Infine, secondo l’art.85 del Codice della Strada si può arrivare al fermo amministrativo del mezzo da due a otto mesi nel caso di abuso della professione. La categoria chiede che la sanzione venga comminata da un giudice e non semplicemente da un vigile. Qual è il senso di queste previsioni legislative? Impedire agli autisti Ncc di fare il loro lavoro, al fine di tutelare i taxi.
Licenze taxi a numero chiuso
Se fossimo in un Paese normale, il ragionamento che tutti dovremmo compiere sarebbe, a questo punto, un altro. I taxi chiedono parità di regole? Benissimo, ma non potranno opporsi all’ingresso di nuovi soggetti sul mercato. Invece, gli stessi taxi osteggiano ogni tentativo di aumentare il numero delle licenze. Figuriamoci di liberalizzare il settore. Il loro numero è e deve restare chiuso, in modo da poter rivendere possibilmente la licenza anche per centinaia di migliaia di euro.
Taxi carissimi e redditi bassissimi
Come se non bastasse, arriva la beffa. La categoria dichiara in media redditi ridicoli. A Napoli, qualcosa come poco più di 6.000 euro all’anno. In pratica, lavorano per pura beneficenza. Non si spiega perché mai le licenze abbiano un valore di mercato così alto, visto che non consentirebbero di portare a casa uno stipendio decente. E l’apice della stortura emerge dal fatto che quelle licenze dovrebbero teoricamente tornare in capo a chi le aveva concesse, cioè i Comuni. Al contrario, sono rivendute a fine carriera dagli stessi tassisti per fare cassa. “E’ il nostro Tfr”, spiegano dalla categoria.

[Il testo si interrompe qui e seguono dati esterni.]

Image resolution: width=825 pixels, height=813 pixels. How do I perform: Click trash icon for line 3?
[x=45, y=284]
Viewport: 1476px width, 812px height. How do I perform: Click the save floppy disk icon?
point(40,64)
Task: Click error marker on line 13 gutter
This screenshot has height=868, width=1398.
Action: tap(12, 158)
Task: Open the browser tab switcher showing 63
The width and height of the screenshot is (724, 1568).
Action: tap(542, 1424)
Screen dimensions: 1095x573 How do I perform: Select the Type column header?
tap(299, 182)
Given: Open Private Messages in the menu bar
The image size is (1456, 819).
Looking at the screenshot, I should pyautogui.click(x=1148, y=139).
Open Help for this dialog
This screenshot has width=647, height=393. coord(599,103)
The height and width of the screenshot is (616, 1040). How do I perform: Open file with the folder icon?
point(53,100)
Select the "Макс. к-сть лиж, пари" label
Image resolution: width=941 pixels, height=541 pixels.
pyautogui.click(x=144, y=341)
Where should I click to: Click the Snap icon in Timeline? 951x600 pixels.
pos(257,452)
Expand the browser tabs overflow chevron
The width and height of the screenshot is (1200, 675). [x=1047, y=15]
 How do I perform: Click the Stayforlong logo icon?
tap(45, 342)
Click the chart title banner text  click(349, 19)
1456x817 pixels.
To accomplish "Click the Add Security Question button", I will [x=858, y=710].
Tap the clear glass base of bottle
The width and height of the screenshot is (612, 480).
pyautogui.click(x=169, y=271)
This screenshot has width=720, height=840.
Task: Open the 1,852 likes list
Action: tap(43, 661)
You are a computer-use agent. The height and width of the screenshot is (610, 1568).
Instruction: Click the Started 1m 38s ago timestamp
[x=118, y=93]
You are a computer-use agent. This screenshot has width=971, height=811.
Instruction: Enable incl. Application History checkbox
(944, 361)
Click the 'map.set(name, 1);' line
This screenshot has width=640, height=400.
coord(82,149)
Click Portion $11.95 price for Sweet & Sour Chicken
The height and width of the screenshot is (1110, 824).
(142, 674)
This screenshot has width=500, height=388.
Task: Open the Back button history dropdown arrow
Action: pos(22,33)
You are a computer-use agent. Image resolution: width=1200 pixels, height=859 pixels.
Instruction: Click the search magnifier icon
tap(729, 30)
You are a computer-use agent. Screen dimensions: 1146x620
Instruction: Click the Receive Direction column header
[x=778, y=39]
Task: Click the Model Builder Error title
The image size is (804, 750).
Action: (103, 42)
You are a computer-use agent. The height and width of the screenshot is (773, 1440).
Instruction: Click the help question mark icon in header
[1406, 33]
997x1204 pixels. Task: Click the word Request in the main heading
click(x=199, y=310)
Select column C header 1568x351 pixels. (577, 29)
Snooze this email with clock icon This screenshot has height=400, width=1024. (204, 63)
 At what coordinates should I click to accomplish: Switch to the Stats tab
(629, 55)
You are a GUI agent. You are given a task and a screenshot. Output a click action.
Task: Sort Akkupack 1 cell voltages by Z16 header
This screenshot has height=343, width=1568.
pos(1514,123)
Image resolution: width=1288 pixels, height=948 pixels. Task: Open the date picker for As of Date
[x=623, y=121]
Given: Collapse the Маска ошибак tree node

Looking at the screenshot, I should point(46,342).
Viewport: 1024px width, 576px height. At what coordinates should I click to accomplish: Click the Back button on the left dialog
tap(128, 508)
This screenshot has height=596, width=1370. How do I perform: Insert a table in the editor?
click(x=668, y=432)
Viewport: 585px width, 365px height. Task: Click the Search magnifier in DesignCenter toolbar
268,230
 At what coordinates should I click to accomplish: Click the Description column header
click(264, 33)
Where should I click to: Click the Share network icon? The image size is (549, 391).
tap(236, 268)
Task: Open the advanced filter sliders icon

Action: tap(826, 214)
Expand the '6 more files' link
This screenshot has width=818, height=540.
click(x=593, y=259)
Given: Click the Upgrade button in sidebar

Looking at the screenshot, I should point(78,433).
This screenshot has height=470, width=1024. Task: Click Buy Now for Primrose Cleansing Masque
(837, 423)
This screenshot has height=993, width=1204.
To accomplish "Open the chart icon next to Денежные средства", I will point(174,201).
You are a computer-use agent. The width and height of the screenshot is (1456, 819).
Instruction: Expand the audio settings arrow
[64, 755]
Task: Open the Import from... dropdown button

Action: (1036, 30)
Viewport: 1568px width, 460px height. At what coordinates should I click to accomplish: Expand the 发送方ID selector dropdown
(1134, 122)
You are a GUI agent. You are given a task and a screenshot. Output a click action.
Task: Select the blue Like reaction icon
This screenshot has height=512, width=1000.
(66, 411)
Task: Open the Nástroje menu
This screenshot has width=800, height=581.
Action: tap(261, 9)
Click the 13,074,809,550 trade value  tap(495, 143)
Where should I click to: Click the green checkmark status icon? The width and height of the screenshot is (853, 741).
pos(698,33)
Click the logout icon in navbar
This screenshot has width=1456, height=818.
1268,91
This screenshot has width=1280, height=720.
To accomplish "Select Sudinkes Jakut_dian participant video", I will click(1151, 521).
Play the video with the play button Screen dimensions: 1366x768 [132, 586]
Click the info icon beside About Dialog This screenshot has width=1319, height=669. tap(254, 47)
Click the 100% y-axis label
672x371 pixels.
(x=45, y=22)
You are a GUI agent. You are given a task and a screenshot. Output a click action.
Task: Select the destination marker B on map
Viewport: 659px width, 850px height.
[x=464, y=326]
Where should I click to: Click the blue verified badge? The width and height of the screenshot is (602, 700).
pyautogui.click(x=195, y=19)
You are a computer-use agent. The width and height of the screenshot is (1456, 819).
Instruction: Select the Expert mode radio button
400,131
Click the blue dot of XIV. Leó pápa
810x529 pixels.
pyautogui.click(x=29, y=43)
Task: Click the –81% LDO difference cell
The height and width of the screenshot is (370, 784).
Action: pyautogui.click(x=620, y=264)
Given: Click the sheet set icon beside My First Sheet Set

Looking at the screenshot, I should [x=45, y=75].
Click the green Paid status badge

La politica finge di non vedere. Consentire agli autisti Ncc di fare concorrenza ai taxi risulta ormai l’unico espediente possibile per introdurre un minimo di concorrenza sul mercato dei trasporti privati. L’irragionevolezza iper-corporativa dei taxi è tale da richiedere una dose di coraggio da parte di chi governa. Cosa che non sta accadendo. E il rischio anche per l’estate che verrà, è di ritrovarsi con tariffe sempre più alte e un servizio ancora più carente. Non si capisce come un numero pressoché fisso di taxi possa trasportare sempre più turisti nelle grandi città.
Autisti Ncc unica concorrenza diretta ai taxi
E’ vero che il governo Meloni ha previsto un aumento delle licenze temporanee, ma “in casi di eccezionali flussi di presenze turistiche”, a titolo onerosi e rilasciati ai soliti “tassisti storici” già presenti su piazza con cui si dovrebbero condividere persino gli incassi. In sostanza, non si allarga il giro e a guadagnarci sarebbero gli stessi. Ciononostante, i taxi protestano anche contro questa minima apertura del governo. L’idea del libero mercato resta un’ambizione in questo Paese, dove ogni categoria pretende di privare gli altri del diritto di competere. E’ lo stesso ragionamento allucinante a cui assistiamo in merito al dibattito sugli stabilimenti balneari. Ma qui è molto peggio. Perché di spiagge a disposizione ve n’è, generalmente, tanta. Di taxi in circolazione ve ne sono pochi e il turista può solo farsi spennare. Gli autisti Ncc restano attualmente l’unico modo in cui il mercato, grazie alla tecnologia, può reagire allo strapotere delle rendite di posizione.